Factor in that cost, and particularly the state’s housing affordability crisis, and the calculus changes.

“I’m not really here about a raise,” Belmont High School teacher Melissa Mackey said, as she picketed. “However, living in Los Angeles is extremely expensive.”

But with teacher salaries already taking up a large piece of the pie, Jonathan Kaplan, an education analyst at the left-leaning California Budget & Policy Center, said it’s hard to have room to both raise salaries and lower classroom sizes.

“There’s a tension between the number of teachers a district employs and the size of classes in a school district,” he said. “As teacher salaries increase, the number of teachers a district can employ goes down.”

Unless the pie gets larger.

United Teachers Los Angeles President Alex Caputo-Pearl, right, speaks to striking teachers and their supporters outside John Marshall High School on the first day of the teachers’ strike.

On the size of pies

Since the Great Recession, the school district has stored $1.8 billion in a reserve fund.
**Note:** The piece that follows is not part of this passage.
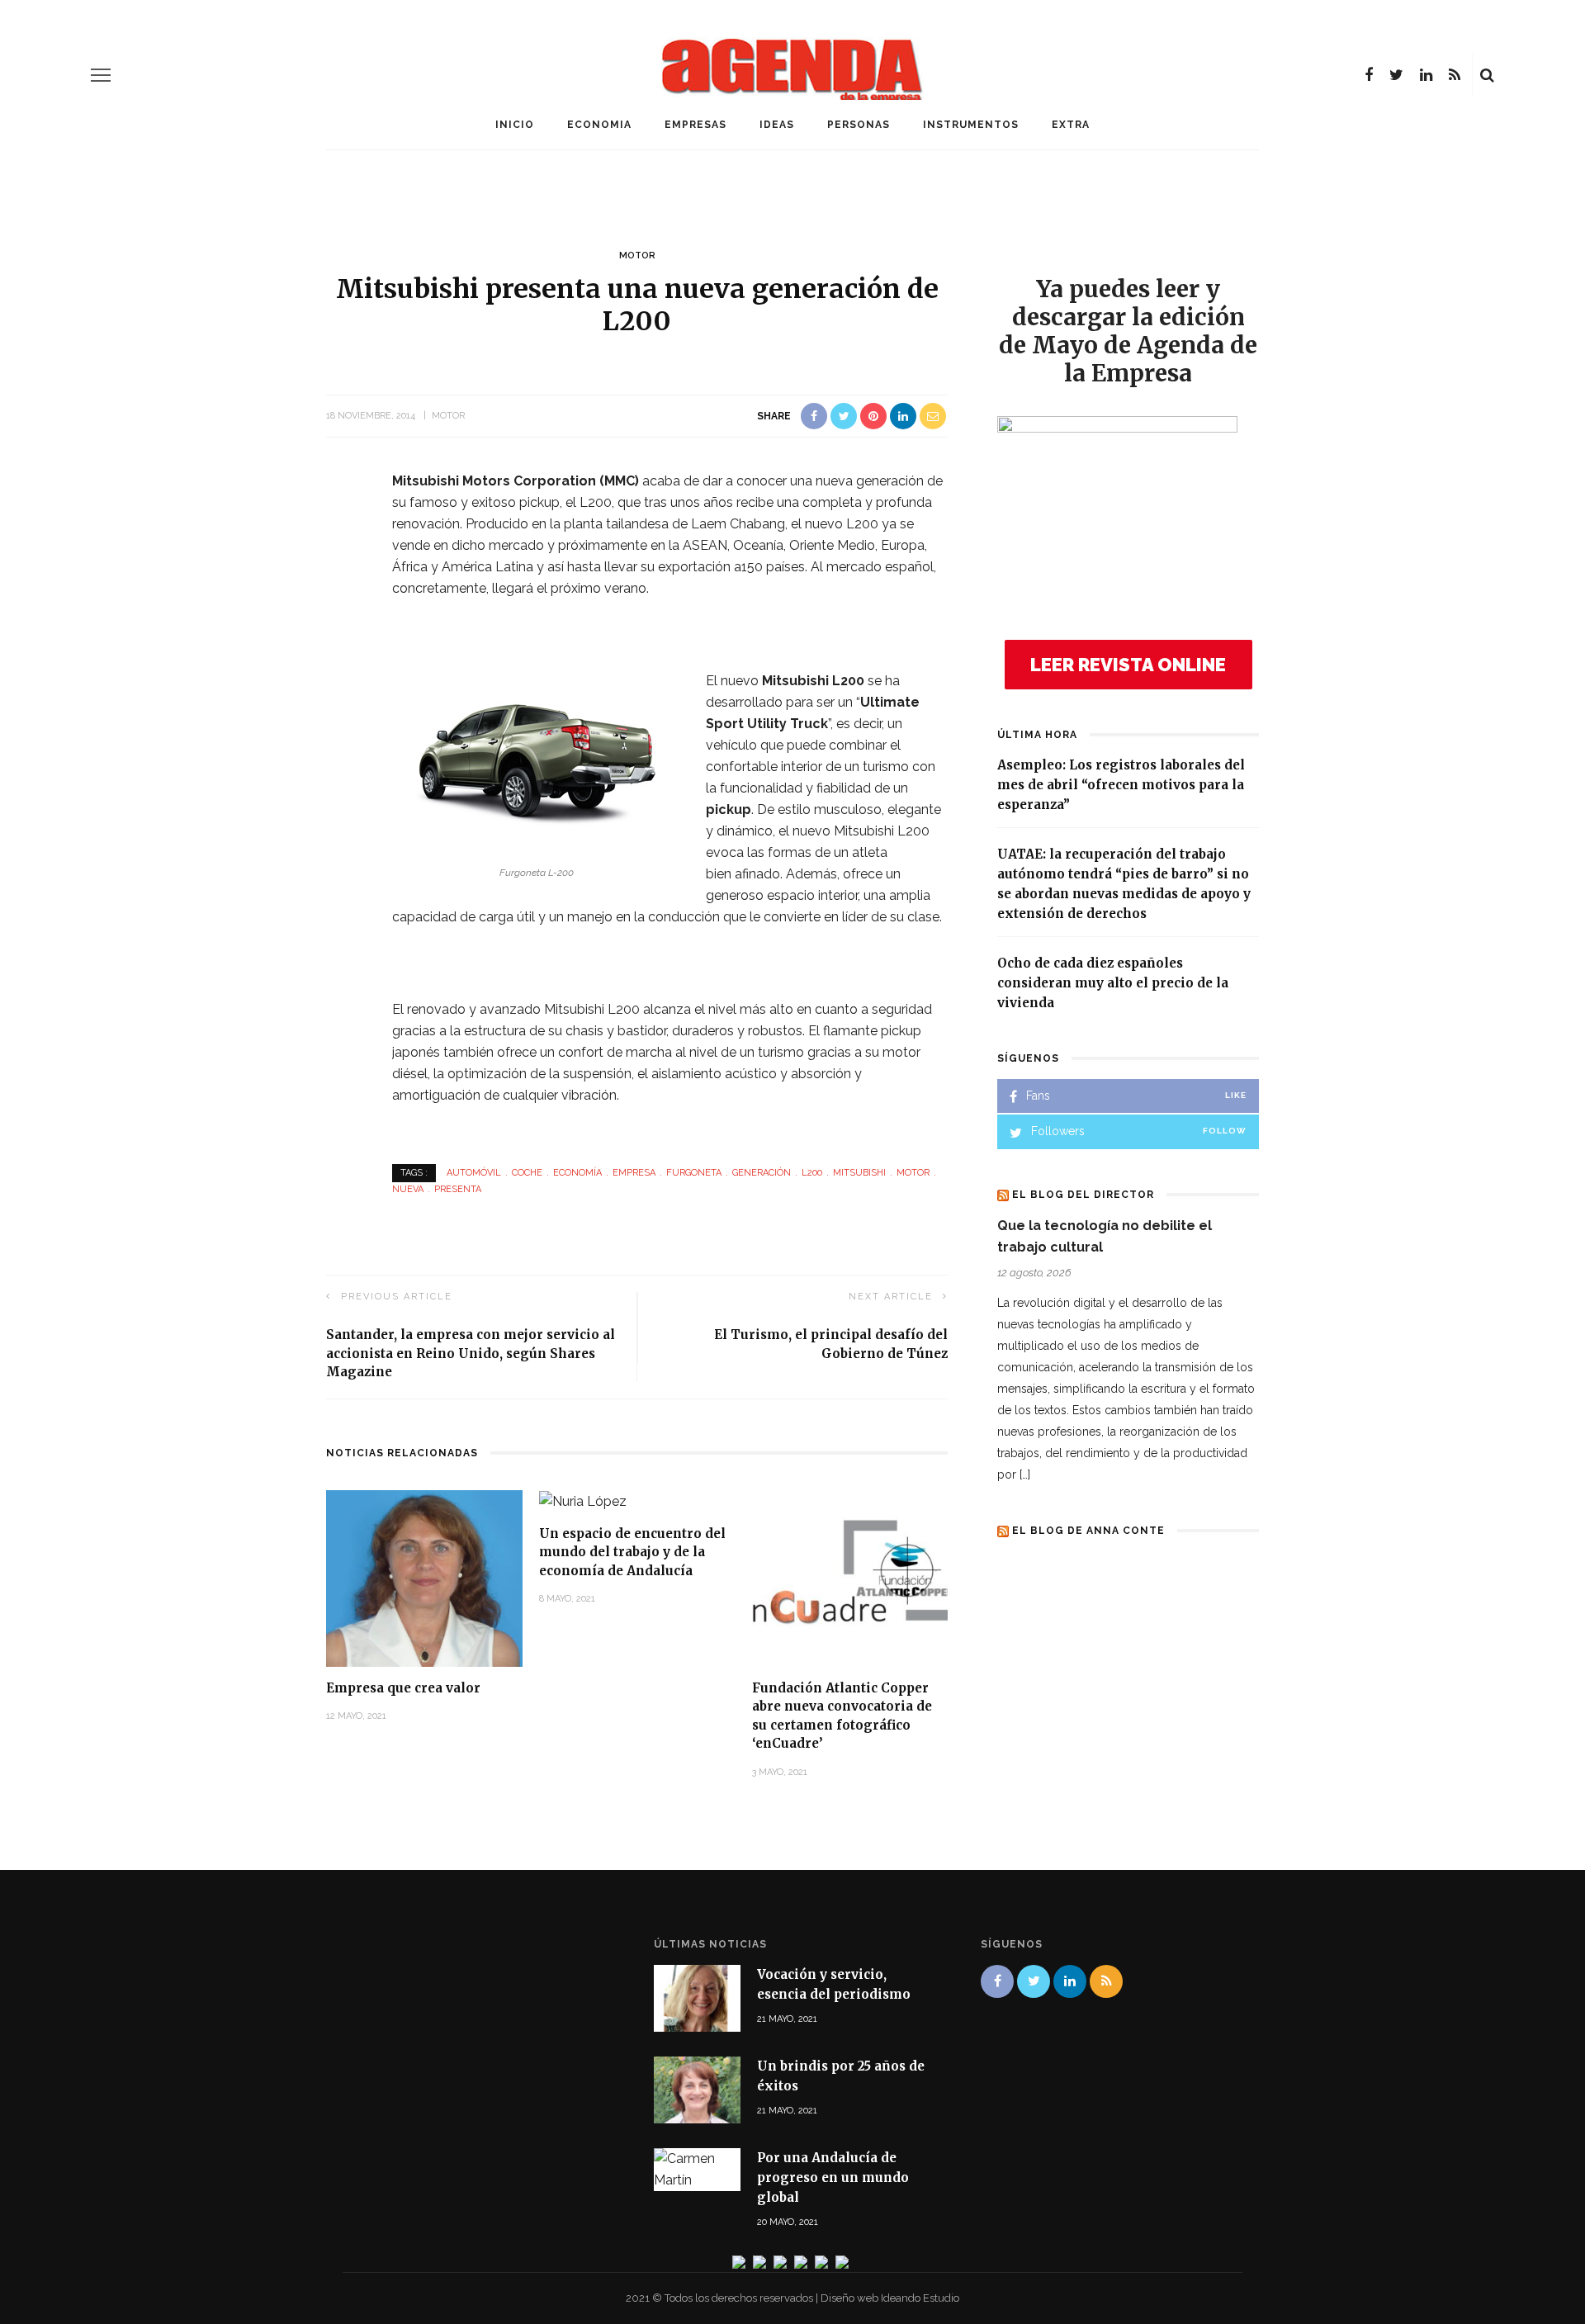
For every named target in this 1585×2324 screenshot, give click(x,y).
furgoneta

That’s well-above the state requirement. The union argues that the school district should release the extra funds to grow the size of the pie enough that it can pay the new teachers and staff. The district, though, already expects deficits each of the next four years and says the funds are off the table.

But, with the exception of that reserve and some other fees, the district has little control over the size of the pie. Unlike most other places in the U.S., local California governments are not the largest funders of schools. Rather, most education funds come from the state.
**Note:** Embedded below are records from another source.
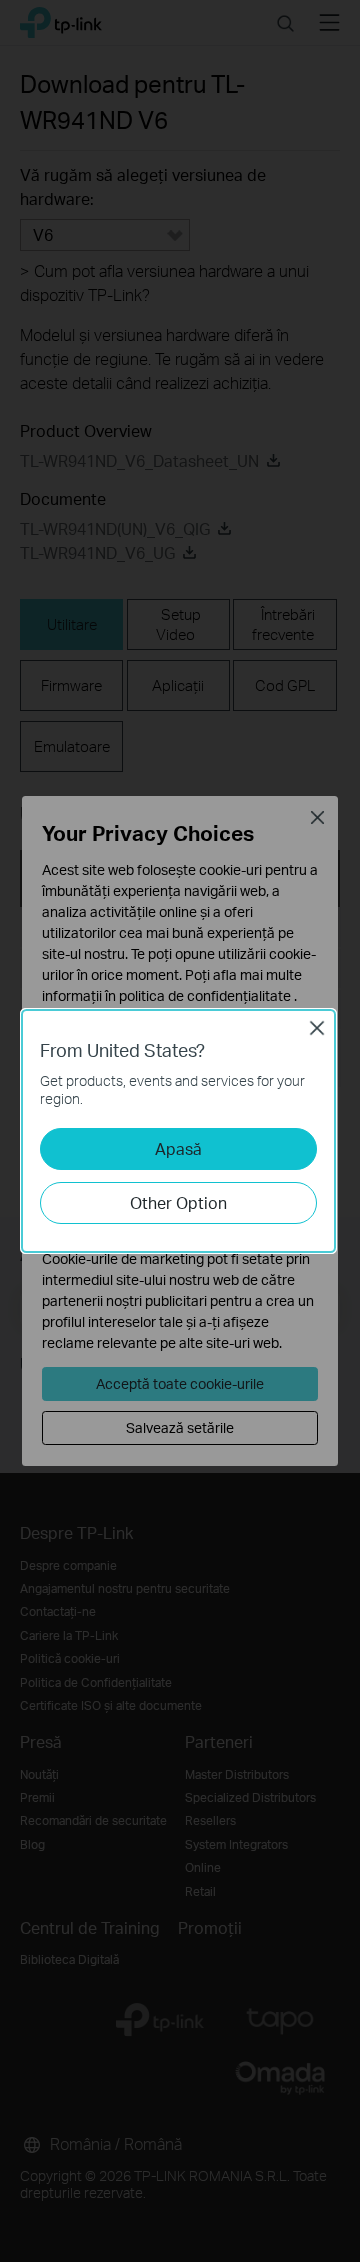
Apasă (178, 1148)
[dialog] (180, 1131)
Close (317, 1028)
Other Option (178, 1202)
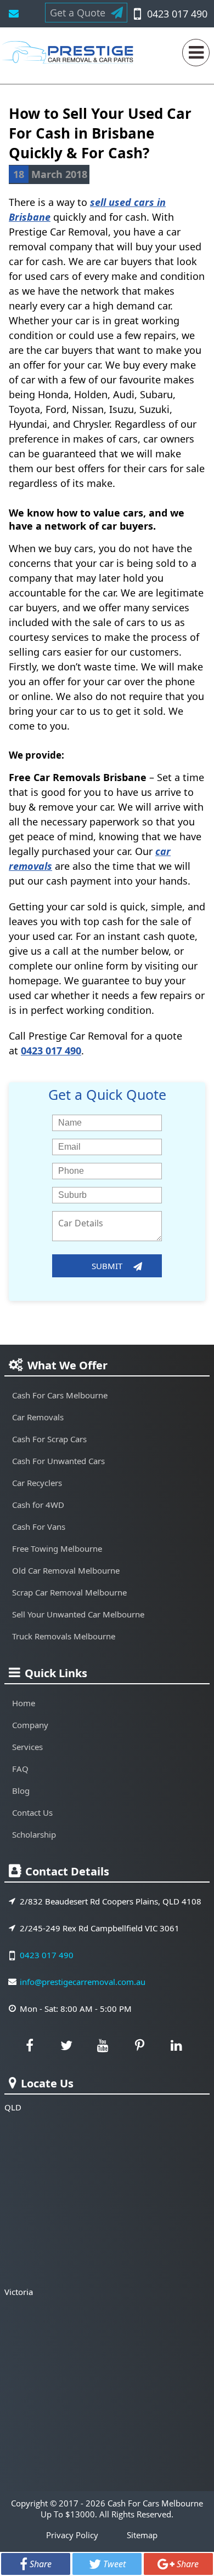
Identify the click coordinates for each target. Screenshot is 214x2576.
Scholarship (34, 1834)
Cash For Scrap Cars (49, 1438)
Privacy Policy (72, 2534)
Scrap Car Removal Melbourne (69, 1592)
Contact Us (32, 1812)
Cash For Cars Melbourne (60, 1395)
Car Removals (38, 1417)
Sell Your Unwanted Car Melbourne (78, 1614)
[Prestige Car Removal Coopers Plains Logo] (70, 57)
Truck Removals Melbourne (63, 1636)
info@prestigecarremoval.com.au (13, 13)
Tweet (114, 2564)
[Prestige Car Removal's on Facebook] (29, 2045)
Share (41, 2564)
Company (30, 1724)
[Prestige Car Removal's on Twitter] (66, 2045)
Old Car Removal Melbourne (66, 1570)
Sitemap (142, 2534)
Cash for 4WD (38, 1504)
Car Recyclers (37, 1482)
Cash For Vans (38, 1526)
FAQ (20, 1768)
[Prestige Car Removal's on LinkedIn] (177, 2045)
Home (23, 1702)
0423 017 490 (177, 13)
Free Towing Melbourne (57, 1548)
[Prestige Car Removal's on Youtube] (103, 2045)
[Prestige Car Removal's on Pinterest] (140, 2045)
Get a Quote (77, 12)
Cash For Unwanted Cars (58, 1460)
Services (27, 1746)
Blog (21, 1790)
In 1988, voters approved Proposition 98, which requires K-12 schools and community colleges receive at least 40 percent of the money brought into the state’s general fund — it’s main piggy bank.

Murphy said the initiative’s backers meant Prop. 98 to serve as a floor. Instead “the practice has been that’s the level schools get funded at,” he said.

Bites from the pie

In the past few years, lawmakers and voters have approved $30 billion in new K-12 funding, including through new taxes on the wealthy — expanding the state education pie by 40 percent. But despite that increase, California still ranks near the bottom of states in spending per student.
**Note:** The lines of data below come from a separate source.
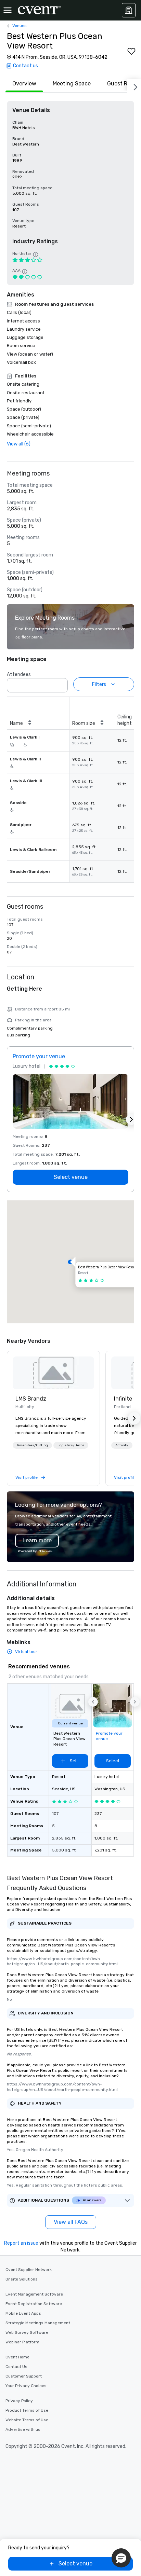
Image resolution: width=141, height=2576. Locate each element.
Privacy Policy (19, 2400)
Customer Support (23, 2376)
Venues (19, 25)
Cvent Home (17, 2357)
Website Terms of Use (26, 2419)
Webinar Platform (22, 2342)
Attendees (19, 674)
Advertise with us (22, 2429)
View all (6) (18, 444)
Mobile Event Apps (23, 2313)
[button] (60, 683)
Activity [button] (121, 1445)
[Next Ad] (131, 1119)
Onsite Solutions (21, 2279)
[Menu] (7, 10)
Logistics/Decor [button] (70, 1445)
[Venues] (129, 10)
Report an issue (21, 2243)
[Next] (134, 86)
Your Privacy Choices (26, 2385)
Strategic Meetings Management (37, 2322)
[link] (53, 1372)
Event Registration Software (33, 2303)
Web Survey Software (26, 2332)
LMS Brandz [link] (30, 1398)
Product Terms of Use (26, 2410)
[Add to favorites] (131, 51)
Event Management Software (34, 2294)
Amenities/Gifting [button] (32, 1445)
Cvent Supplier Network (28, 2269)
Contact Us (16, 2366)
In addition, the state has begun requiring schools and teachers to pay more into pensions in an effort to quell rising debt for teacher benefits. Murphy said about 9 cents of every dollar flowing into school districts gets spent on pension debt service, but that could rise to nearly 20 cents per dollar in future years.

That means the pie has some bites taken out of it before the district or teachers can apply it to classrooms.

“Any increase they get into their salary and their contribution goes up a little bit, they don’t see a whole lot in their paycheck either,” Murphy said. “So it has this sort of cascading effect.”

New California Gov. Gavin Newsom proposed that the state pay down $3 billion in that debt, which would functionally increase the size of the pie.

Education researchers have estimated far more would be required to keep up with rising costs, such as housing and pension debts, and fund schools to a level that meets state goals. While LAUSD and the teachers union battle over how to spend what they have, one study suggests the state would have to kick in more than $25 billion for California students to receive an education in line with state goals.